#### WORK REQUEST A:
In the fluid fire-hazard comparison, why are the rapeseed oil derivative and the PGE graded 3 and 2 for spark ignition?
#### WORK REQUEST B:
Write the next few sentences of the fluid fire-hazard comparison, following on from its final sentence.

#### TEXT FOR ANALYSIS:
%%

In applying this methodology, consider the example of comparing two potential fluids, a polyglycolether (PGE) and a rapeseed oil derivative in a specific-end use situation in which releases could occur as a spray and be absorbed on a substrate. The spray hazards are taken to comprise heat release and smoke production, and the ignition sources present are hot surfaces at about 400°C and sparks of unknown energy. For absorbed fluid, the only hazard is the ability to propagate a flame. For hot surfaces, the rapeseed will probably not ignite because its hot manifold temperature is ~466°C. A conservative approach might include the possibility of ignition, so a weighting factor of 1 may be appropriate. For PGE, the value was 396°C and the ignition probability taken as one with a weight factor of 3. The spark ignition energy for the rapeseed was found to be low (<1J) whereas that for the PGE was an order of magnitude higher. As a result, the rapeseed and PGE should be graded 3 and 2, respectively, for this aspect. Because the tests on thermal runaway suggest that both fluids would respond at such temperatures (onset of thermal runaway at 190° and 170° for the rapeseed and PGE, respectively) a weight factor of 3 should be assigned to each fluid. For spray combustion consequences, the gradings for heat release are 3 for the rapeseed and 2 for the PGE and for smoke production 2 and 3. Both fluids supported flame spread on a wick with similar rates; they should perhaps both score 3 on this aspect. The matrix, Table 4, provides a method of visualizing how the overall risk rating may be assigned using the PGE as an example. Summing the scores suggests rapeseed has slight advantage over PGE with totals of 29 and 34 for the rapeseed and PGE, respectively.

%%

Items listed in a dataset:
%%

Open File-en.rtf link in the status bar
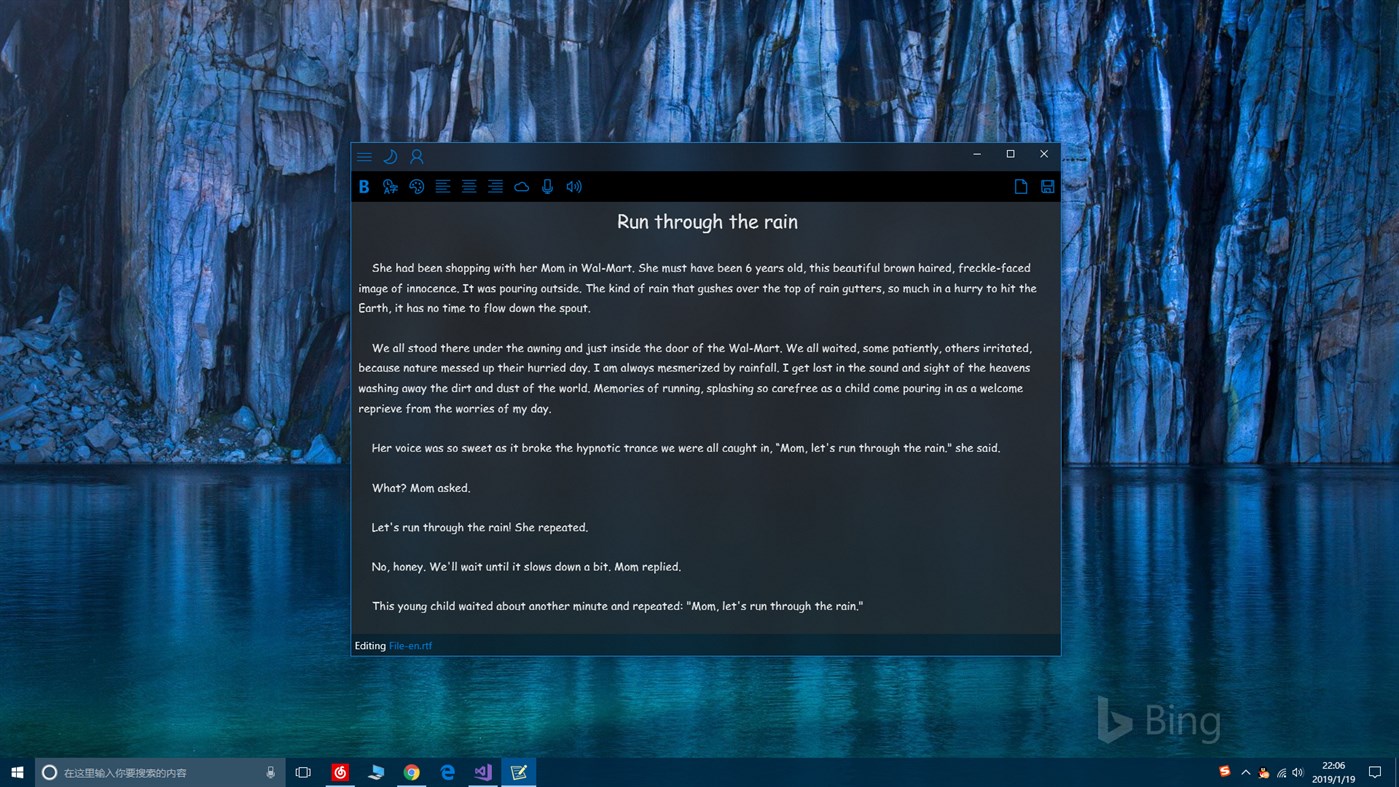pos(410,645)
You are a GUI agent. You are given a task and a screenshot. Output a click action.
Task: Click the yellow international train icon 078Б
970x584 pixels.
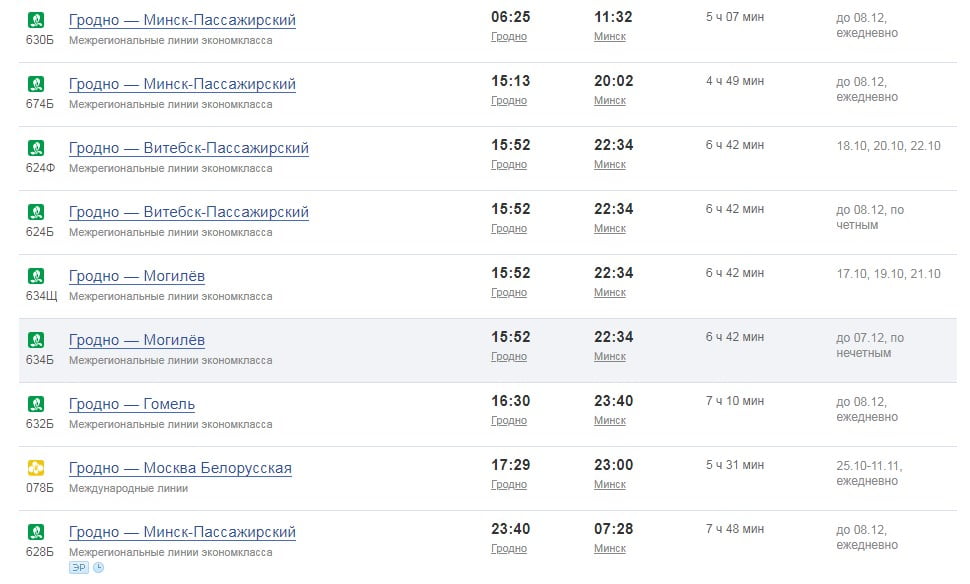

%%

#### WRITTEN ANSWER A:
The rapeseed's spark ignition energy was found to be low, under 1 J. The PGE's was an order of magnitude higher, so it takes more energy to ignite and gets the lower grade of 2.

#### WRITTEN ANSWER B:
Table 4. Matrix of Risk Ranking for PGE Fluid
The study has had some success in identifying a number of tests which could be applied across the full fluid range and showed good discrimination between all fluids. Some tests provide data suitable for direct incorporation in a risk assessment, but these often require considerable manipulation and interpretation because the test conditions rarely correspond to the end-use environment and expert judgment must be applied. Care must be taken to ensure that this judgment produces a conservative result.
The simplest way to use the test data is by fluid ranking on the basis of a single test parameter. To combine fluid performance over a range of tests, and therefore release and ignition scenarios, is a more difficult process. This is best carried out within the framework of a risk assessment. Most rigorously this might be achieved through a full quantitative risk assessment. In many cases, this may not be appropriate. A simple semiquantitative risk assessment process has been developed giving a basis for the development of a fluid classification scheme. It involves the interpretation of the test results for probability of ignition and consequences of burning the fluids in terms of performance bands. A classification scheme has been tentatively suggested as a basis for discussion. This represents a significant improvement on the current situation in which limited test data are generally employed to inform fluid selection in an unstructured way.